* Start Text block *
We employ R-indicators as well as other indicators to assess representativeness across waves in cross-national context in CRONOS data. The analysis allows comparison of the results over time as well as across three countries.
Results: The results suggest that R-indicators are important tools to assess representativeness across time and between countries and should be used in survey practice to monitor and improve representativeness during data collection for online panels. The results demonstrate that there are differences in representativeness over time in each country and also across three countries used for the analysis. The results also suggest that those with lower levels of education and those who are in the oldest age category and also in the youngest group in Great Britain context contribute more to the lack of representativeness in all three country contexts.
Added value: This paper proposes an innovative approach to the use of R-indicators in the contexts of representativeness. This approach can be adopted by survey practice to monitor and improve representativeness. Recommendations are provided for future probability-based online panels.

Retrospective causal inference via elapsed time-weighted matrix completion, with an evaluation of the effect of the Schengen Area on the labour market of border regions

Dr Jason Poulos (Duke University) - Presenting Author

We propose a strategy of retrospective causal inference in panel data settings where (1) there is a continuous outcome measured before and after a single binary treatment; (2) there exists a group of units exposed to treatment during a subset of periods (switch-treated) and group of units always exposed to treatment (always-treated), but no group that is never exposed to treatment; and (3) the elapsed treatment duration, z, differs across groups.

The potential outcomes under treatment for the switch-treated in the pre-treatment period are missing and we impute these values via nuclear-norm regularized least squares using the observed (i.e, factual) outcomes. The imputed values can be interpreted as the counterfactual outcomes of the switch-treated had they been always-treated. Differencing the counterfactual outcomes from the factual outcomes can be interpreted as the effect of not having assigned treatment to the switch-treated in the pre-treatment period.

A possible complication for our strategy arises when the evolution of the potential outcomes under treatment for the two groups might not be only influenced by calendar time, but also by z. The latter is particularly important if the treatment effect takes time before stabilizing in a new “steady state” equilibrium. We address this problem by weighting the loss function of the matrix completion estimator so that more weight is placed on the loss for factual outcomes with higher values of z.
* End Text block *
Written task 1: List the three conditions that define the panel data settings for the retrospective causal inference strategy in the conference abstracts.
Written task 2:
Answer these from the conference abstracts:
(a) Which tools do the results say should be used in survey practice to monitor and improve representativeness during data collection for online panels?
(b) Which university is the presenting author affiliated with?
(c) What method is used to impute the missing potential outcomes under treatment for the switch-treated?
Written task 3: Please rewrite the paragraph of the conference abstracts that begins "A possible complication for our strategy" in shorter form, keeping its main facts.
The data after this text is not needed for any of these tasks.
* Start Provided data *
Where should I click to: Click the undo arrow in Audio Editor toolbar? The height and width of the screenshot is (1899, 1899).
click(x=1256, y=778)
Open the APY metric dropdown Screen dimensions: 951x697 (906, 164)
* End Provided data *
Full response 1:
- A continuous outcome is measured before and after a single binary treatment.
- One group of units is exposed to treatment during a subset of periods (switch-treated), and another group is always exposed to treatment (always-treated), but no group is never exposed to treatment.
- The elapsed treatment duration, z, differs across groups.

Full response 2:
(a) R-indicators
(b) Duke University
(c) Nuclear-norm regularized least squares

Full response 3: The strategy may be complicated if the potential outcomes under treatment for the two groups evolve with z as well as with calendar time. This matters most when the treatment effect takes time to stabilize in a new "steady state" equilibrium. To address this, the loss function of the matrix completion estimator is weighted so that factual outcomes with higher values of z receive more weight.